-- YOUR ASSIGNMENT --
All of the records must come back exactly. Please repeat them in full.

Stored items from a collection
++++++++++++++++++++

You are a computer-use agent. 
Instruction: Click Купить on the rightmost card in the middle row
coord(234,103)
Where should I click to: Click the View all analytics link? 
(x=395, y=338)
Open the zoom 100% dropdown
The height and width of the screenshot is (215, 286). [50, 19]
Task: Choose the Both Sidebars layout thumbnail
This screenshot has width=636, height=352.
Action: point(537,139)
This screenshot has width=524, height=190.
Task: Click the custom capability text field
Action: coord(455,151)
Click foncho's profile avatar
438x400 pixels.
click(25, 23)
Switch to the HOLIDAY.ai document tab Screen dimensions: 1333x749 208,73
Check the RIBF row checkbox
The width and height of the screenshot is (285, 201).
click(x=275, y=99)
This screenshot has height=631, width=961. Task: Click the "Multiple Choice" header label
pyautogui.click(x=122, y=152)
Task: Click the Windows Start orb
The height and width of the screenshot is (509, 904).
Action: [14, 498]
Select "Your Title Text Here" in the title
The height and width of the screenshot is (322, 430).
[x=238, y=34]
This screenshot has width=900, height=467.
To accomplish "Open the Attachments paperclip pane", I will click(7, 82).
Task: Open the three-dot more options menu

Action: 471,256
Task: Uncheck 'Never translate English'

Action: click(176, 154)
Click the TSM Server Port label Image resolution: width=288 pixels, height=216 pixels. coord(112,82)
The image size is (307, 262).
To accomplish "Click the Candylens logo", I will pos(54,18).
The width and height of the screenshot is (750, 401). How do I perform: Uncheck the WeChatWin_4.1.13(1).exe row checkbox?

++++++++++++++++++++

-- SOLUTION TO THIS EXERCISE --
You are a computer-use agent. 
Instruction: Click Купить on the rightmost card in the middle row
coord(234,103)
Where should I click to: Click the View all analytics link? 
(x=395, y=338)
Open the zoom 100% dropdown
The height and width of the screenshot is (215, 286). [50, 19]
Task: Choose the Both Sidebars layout thumbnail
This screenshot has width=636, height=352.
Action: point(537,139)
This screenshot has width=524, height=190.
Task: Click the custom capability text field
Action: coord(455,151)
Click foncho's profile avatar
438x400 pixels.
click(25, 23)
Switch to the HOLIDAY.ai document tab Screen dimensions: 1333x749 208,73
Check the RIBF row checkbox
The width and height of the screenshot is (285, 201).
click(x=275, y=99)
This screenshot has height=631, width=961. Task: Click the "Multiple Choice" header label
pyautogui.click(x=122, y=152)
Task: Click the Windows Start orb
The height and width of the screenshot is (509, 904).
Action: [14, 498]
Select "Your Title Text Here" in the title
The height and width of the screenshot is (322, 430).
[x=238, y=34]
This screenshot has width=900, height=467.
To accomplish "Open the Attachments paperclip pane", I will click(7, 82).
Task: Open the three-dot more options menu

Action: 471,256
Task: Uncheck 'Never translate English'

Action: click(176, 154)
Click the TSM Server Port label Image resolution: width=288 pixels, height=216 pixels. coord(112,82)
The image size is (307, 262).
To accomplish "Click the Candylens logo", I will pos(54,18).
The width and height of the screenshot is (750, 401). How do I perform: Uncheck the WeChatWin_4.1.13(1).exe row checkbox?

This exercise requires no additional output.